Not familiar with that product, I use Beadex. Looking at info on the website, it appears to be a finishing compound -- I wouldn't use it to tape in the first place. Aside from that, if the second tub is different from the first then it sounds like something is wrong with it. Are there any expiration dates on it?

Rich


----------



## gary (Mar 3, 2007)

mwehnes
Don't know brand name but it has a green top, I buy in five gallon pail, before you open the pail tip it upside down for a day or two, I also have a mixer paddle that is used in 1/2 drill motor this really blends the mud, have someone hold the pail. I worked with this guy and he taped and muded walls all day everyday, he use a little dish soap with lanolin, I tried it didn't see any difference. If you use a five gallon pail, when you are done make sure the inside of pail is clean of left over mud, if left will dry and when you use again will get into good mud and then you have lumps.
Gary


----------



## KUIPORNG (Jan 11, 2006)

I also found difference in quality on different mud... but not from the same type... I tried different ones...and found the one not come with a bucket but contained in hard paper box and cost a bit more are easiest to use... and I always add a litre of water or a bit less (depends on which coating) and mix them before using... as using new mud without mixing water is difficult, they are a bit too strong to mud and hard to mud...


----------



## AtlanticWBConst. (May 12, 2006)

We use the green top for the 1st and 2nd coats. The lightweight blue top for the last coat.

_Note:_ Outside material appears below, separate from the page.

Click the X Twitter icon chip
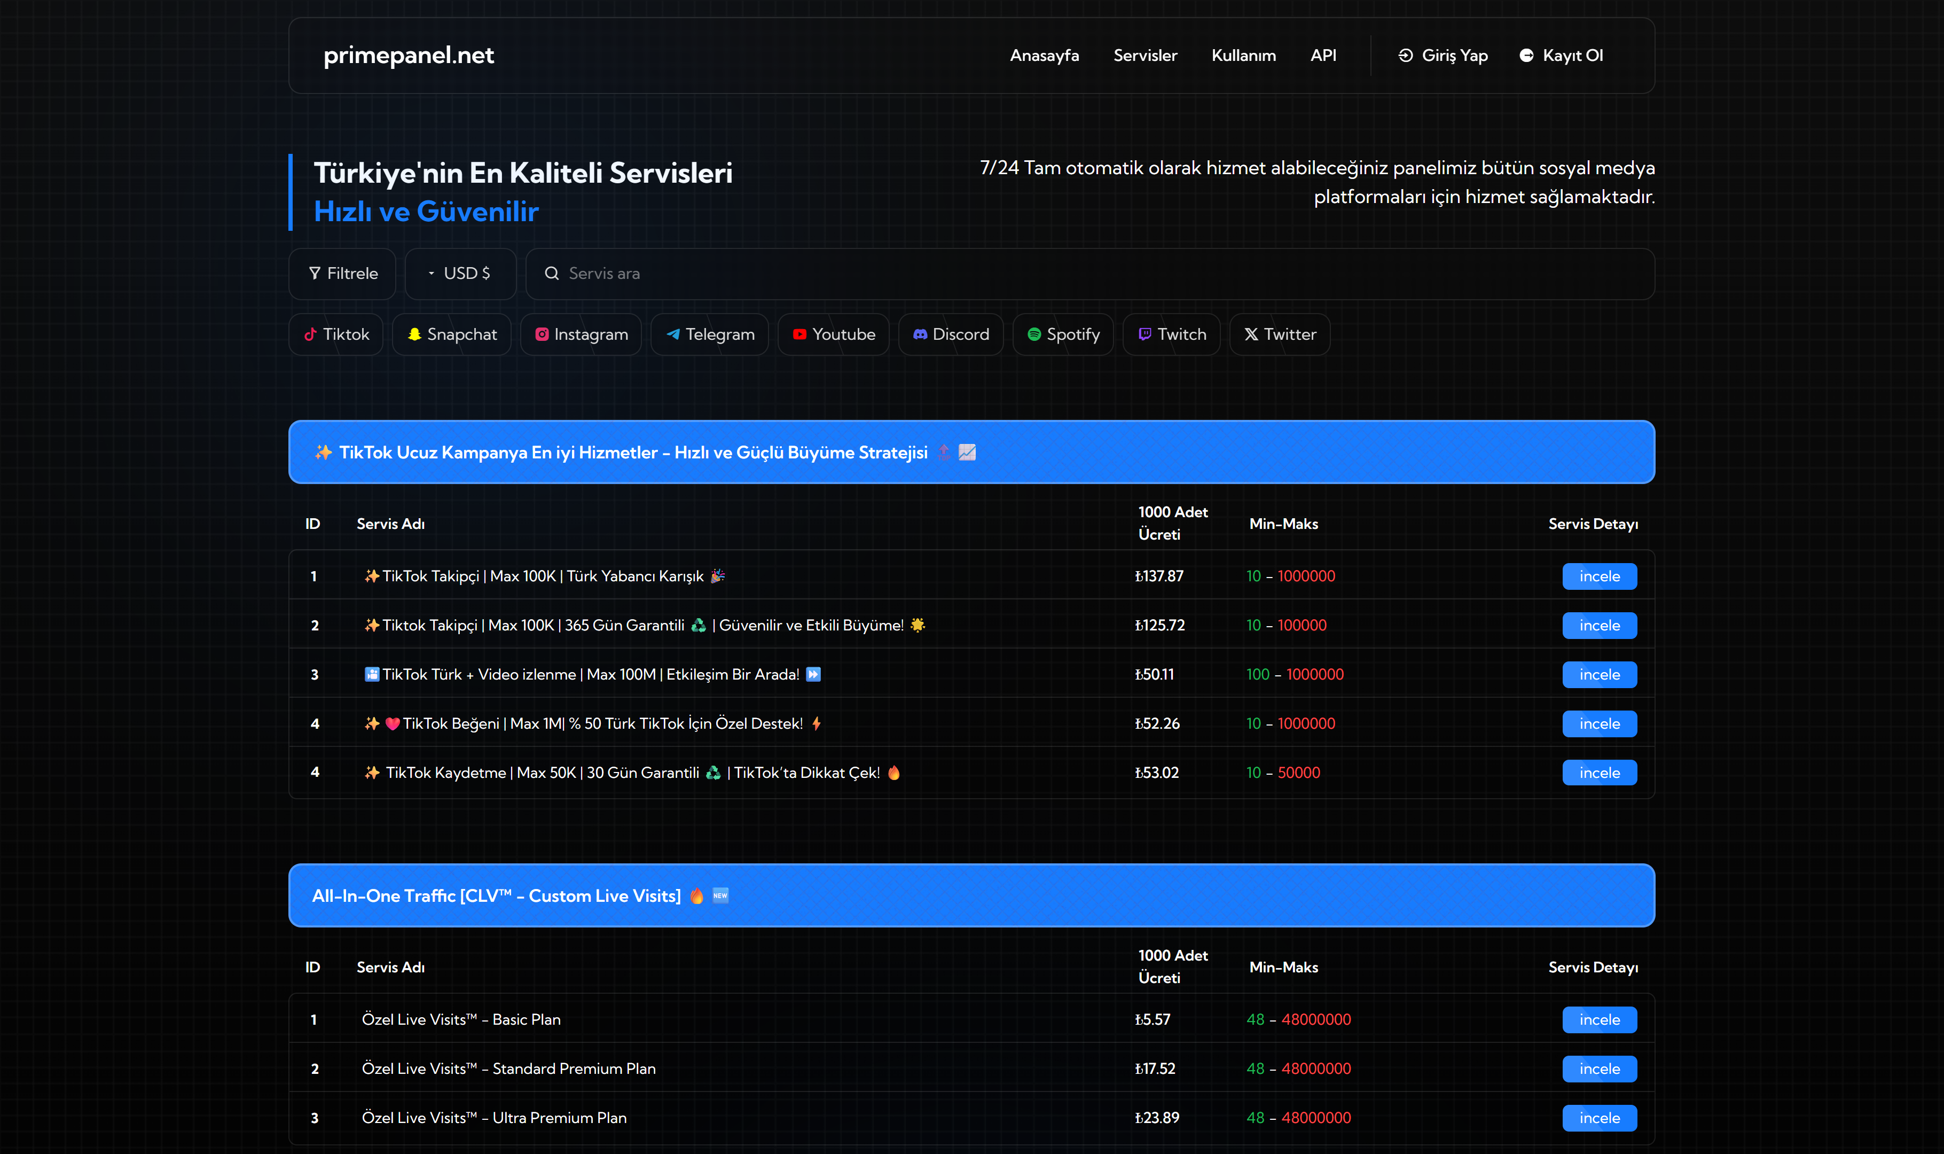 (x=1279, y=334)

There are alot of other brands and kinds of redimix compound that building suppliers carry which you won't see at the Big Home improvement stores.


----------



## joasis (May 28, 2006)

Mud that has been frozen will be "clumpy"...and should not be used. Lots of people make that mistake.....but keep the mud at room temps.


----------



## mwehnes (Dec 14, 2006)

The green top is USG Sheetrock all purpose premixed mud. I just bought some at ACE Hardware and it's wonderful. Lowes & HD don't carry it. Thanks to everyone that replyed to this thread. I've switched from DAP to USG and have no regrets.


----------